Bekannt geworden ist die Gemeinde Dahlem vor allem durch drei Umstände. 1934 fand dort die 2. Bekenntnissynode der Bekennenden Kirche statt. Das Engagement von Gemeindemitgliedern gegen den Nationalsozialismus bleibt insbesondere mit dem Namen Martin Niemöller verbunden. Das Institut für Evangelische Theologie und der Theologe Helmut Gollwitzer hatten während der 68er Studentenbewegung intensive Kontakte zur Freien Universität.
Außerdem ist die Jesus-Christus-Kirche für ihre hervorragende Akustik bekannt. Hier werden mit weltbekannten Orchestern, Chören, internationalen Solisten und Dirigenten Klassik-Tonaufnahmen produziert.

Evangelische Kirchengemeinde Berlin-Dahlem

Das Haus der Kulturen der Welt (HKW) schafft ein Forum für die zeitgenössischen Künste und kritische Debatten. Inmitten tiefgreifender globaler und planetarer Transformationsprozesse erkundet das HKW künstlerische Positionen, wissenschaftliche Konzepte und politische Handlungsfelder neu: Wie lassen sich die Gegenwart, wie ihre beschleunigten technologischen Umwälzungen fassen? Wie können die Migrationsgesellschaften von morgen aussehen? Und welche Aufgabe übernehmen hierbei die Künste und die Wissenschaften? Das Haus der Kulturen der Welt entwickelt und inszeniert ein in Europa einzigartiges Programm in einer Verbindung aus Diskurs, Ausstellungen, Konzerten und Performance, aus Forschung, Vermittlung und Publikationen. Seine Projekte initiieren Denkprozesse und entwerfen neue Bezugssysteme. Dabei begreift das HKW Geschichte als Ressource für alternative Erzählungen.

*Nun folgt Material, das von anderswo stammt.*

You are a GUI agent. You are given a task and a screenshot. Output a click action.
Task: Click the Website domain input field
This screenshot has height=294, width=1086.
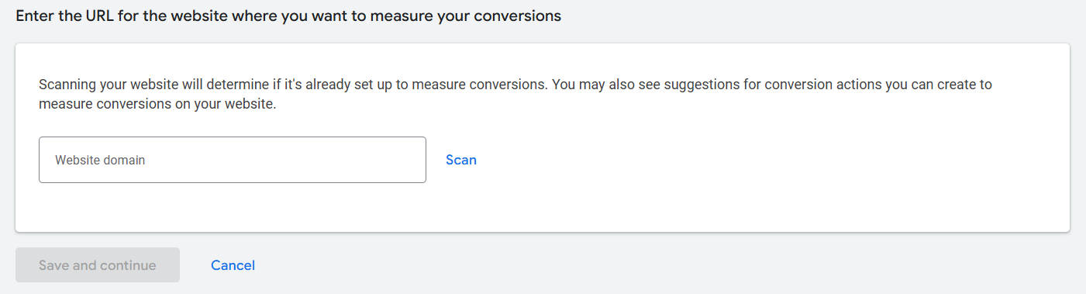pyautogui.click(x=233, y=160)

Haus der Kulturen der Welt

Die 1968 gegründete Buchhandlung ist eng mit der Geschichte und Entwicklung der Freien Universität verbunden. Sie begreift sich als traditionelle Universitätsbuchhandlung, aber auch als lebendiger Ort für Leser und Buchliebhaber. Die Veranstaltungsreihe DAHLEMER AUTORENFORUM fördert die Begegnung von international bedeutenden Persönlichkeiten aus Wissenschaft, Politik, Zeitgeschichte und Literatur mit ihren Lesern. Hier finden Autoren stets ein aufgeschlossenes Publikum.